An der Aufklärung nach dem Tod von drei Frühchen sowie der Infektion und Besiedelung mit Keimen von weiteren Babys auf der Neonatologie des KBM arbeitet inzwischen ein parlamentarischer Untersuchungsausschuss der Bremer Bürgerschaft. Auch das Robert Koch-Institut will Ende des Monats einen Bericht über die Infektionen vorlegen.

"Die beteiligten Ärzte haben das Recht auf eine Beurteilung ihrer Handlungsweise zum Zeitpunkt der Handlung. Eine Ex-Post-Beurteilung vom heutigen Wissensstand aus - mit dem größeren Wissen um Zusammenhänge und Verläufe - ist nicht zulässig", so die Delegierten.

"Klima des Vertrauens für die Mitarbeiter"

Unter Umständen sei der Blick der Prüfer "nicht ausreichend genug auf die strukturellen Probleme im Klinikum gerichtet", sagte Dr. Heike Delbanco, Hauptgeschäftsführerin der Ärztekammer Bremen, der "Ärzte Zeitung".

In den vergangenen Wochen waren Probleme der Arbeitsverdichtung und der Hygiene auf der Neonatologie des KBM in die Schlagzeilen geraten.

"Bei der Aufklärung der Umstände, die zum Tod der Frühchen geführt haben, muss es für alle Mitarbeiter im Klinikum ein Klima geben, in dem sie die Aufklärung unterstützen können, ohne personelle Konsequenzen fürchten zu müssen", so Delbanco.

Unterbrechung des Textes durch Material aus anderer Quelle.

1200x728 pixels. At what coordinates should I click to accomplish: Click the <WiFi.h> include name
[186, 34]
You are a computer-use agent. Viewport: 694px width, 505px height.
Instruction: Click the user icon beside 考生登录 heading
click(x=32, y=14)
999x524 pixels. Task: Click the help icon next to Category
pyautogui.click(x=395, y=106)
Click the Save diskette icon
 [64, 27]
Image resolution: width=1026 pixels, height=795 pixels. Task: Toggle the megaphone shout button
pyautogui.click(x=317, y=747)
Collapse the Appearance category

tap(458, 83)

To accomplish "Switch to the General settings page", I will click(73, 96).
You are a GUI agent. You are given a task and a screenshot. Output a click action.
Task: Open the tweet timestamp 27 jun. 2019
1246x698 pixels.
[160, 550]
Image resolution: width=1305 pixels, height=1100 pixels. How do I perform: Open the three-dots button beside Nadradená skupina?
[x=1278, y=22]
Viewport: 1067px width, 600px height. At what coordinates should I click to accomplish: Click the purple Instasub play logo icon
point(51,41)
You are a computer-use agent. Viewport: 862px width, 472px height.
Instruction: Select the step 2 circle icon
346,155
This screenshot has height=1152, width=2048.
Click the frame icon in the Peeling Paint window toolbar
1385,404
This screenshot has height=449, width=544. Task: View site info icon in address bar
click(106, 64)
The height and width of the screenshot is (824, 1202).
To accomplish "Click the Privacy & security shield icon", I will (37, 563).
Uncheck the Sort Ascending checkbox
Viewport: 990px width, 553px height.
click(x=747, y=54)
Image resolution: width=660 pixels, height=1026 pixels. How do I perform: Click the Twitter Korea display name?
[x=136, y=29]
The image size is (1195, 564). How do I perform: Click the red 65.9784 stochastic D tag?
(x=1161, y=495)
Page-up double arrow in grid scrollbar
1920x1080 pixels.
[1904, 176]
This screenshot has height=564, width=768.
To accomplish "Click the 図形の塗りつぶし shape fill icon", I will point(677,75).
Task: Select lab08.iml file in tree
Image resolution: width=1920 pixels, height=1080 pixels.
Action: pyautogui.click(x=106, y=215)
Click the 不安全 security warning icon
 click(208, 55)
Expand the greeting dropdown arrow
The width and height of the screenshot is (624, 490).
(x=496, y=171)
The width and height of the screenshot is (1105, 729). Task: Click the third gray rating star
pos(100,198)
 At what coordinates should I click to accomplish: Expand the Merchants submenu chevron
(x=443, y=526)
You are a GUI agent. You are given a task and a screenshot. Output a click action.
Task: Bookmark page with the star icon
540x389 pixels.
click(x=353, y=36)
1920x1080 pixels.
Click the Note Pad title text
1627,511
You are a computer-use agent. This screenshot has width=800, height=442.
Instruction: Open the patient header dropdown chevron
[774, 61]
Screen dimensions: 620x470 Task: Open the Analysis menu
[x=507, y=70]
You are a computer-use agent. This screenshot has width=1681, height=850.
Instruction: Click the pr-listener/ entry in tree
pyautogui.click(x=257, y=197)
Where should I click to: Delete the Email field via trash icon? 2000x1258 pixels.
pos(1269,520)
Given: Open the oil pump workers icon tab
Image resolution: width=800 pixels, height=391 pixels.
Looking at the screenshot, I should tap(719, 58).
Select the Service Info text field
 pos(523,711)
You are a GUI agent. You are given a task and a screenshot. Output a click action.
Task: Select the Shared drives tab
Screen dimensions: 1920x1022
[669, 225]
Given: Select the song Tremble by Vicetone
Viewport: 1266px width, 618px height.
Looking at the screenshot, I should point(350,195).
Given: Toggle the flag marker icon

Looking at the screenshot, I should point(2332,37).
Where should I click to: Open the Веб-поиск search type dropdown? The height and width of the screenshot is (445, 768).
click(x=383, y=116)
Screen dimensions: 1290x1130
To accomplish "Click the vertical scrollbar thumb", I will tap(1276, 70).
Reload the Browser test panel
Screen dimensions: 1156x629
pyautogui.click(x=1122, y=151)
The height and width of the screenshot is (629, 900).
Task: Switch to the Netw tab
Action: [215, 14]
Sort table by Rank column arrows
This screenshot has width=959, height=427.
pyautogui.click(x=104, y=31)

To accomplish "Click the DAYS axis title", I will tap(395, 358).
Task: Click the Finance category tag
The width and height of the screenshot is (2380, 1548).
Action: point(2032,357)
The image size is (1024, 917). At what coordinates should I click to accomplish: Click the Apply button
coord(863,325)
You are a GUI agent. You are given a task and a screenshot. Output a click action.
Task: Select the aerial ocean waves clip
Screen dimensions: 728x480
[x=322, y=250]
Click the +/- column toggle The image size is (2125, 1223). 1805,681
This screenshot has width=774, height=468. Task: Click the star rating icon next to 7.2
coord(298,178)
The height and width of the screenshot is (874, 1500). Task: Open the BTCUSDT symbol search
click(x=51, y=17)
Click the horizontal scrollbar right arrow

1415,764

Als Konsequenz aus den Hygienemängeln hatte Dr. Diethelm Hansen, Chef des Klinikverbundes GeNo, zu dem das KBM gehört, den Leiter der Kinderklinik und der Neonatologie, Professor Hans-Iko Huppertz, entlassen.

Neonatologie wird von Hygieneinstitut überprüft

Die Delegierten forderten darüber hinaus die Überprüfung des Personalschlüssels und der Belegungsdichte in der Neonatologie.

"Die Folgen der Verschlechterung dieser hygienisch bedeutsamen Rahmenbedingungen können weder den behandelnden Ärztinnen und Ärzten noch den Pflegekräften angelastet werden", so die Resolution.

13 Überlastungsanzeigen bestätigt

Unterdessen will das Magazin "Focus" erfahren haben, dass Huppertz mehrfach mehr Personal für die Neonatologie gefordert hat. Auch die Schwestern auf der fraglichen Station haben im abgelaufenen Jahr bei der Klinikleitung 13 Überlastungsanzeigen gestellt. Hansen bestätigte die Anzeigen.

Das Personal sei aber für die 16-Betten-Station ausreichend gewesen, sagte Hansen der "Ärzte Zeitung". "Wir arbeiten im Dreischichtbetrieb, und zwar mit der Besetzung vier, drei, drei. Das entspricht den geforderten Standards."

Hygienebedingungen werden überprüft

Erkrankte oder ausgefallene Schwestern seien kurzfristig durch qualifiziertes Personal aus anderen Stationen ersetzt worden, so Hansen. Ab Mitte der Woche soll ein Team des Freiburger Hygieneinstitutes die Hygienebedingungen im KBM überprüfen, kündigte der Bremer Klinikchef an.

Die Resolution der Kammer sei laut Geschäftsführerin Delbanco nicht nur an Hansen adressiert, sondern auch an die Aufsichtsbehörden und den Untersuchungsausschuss.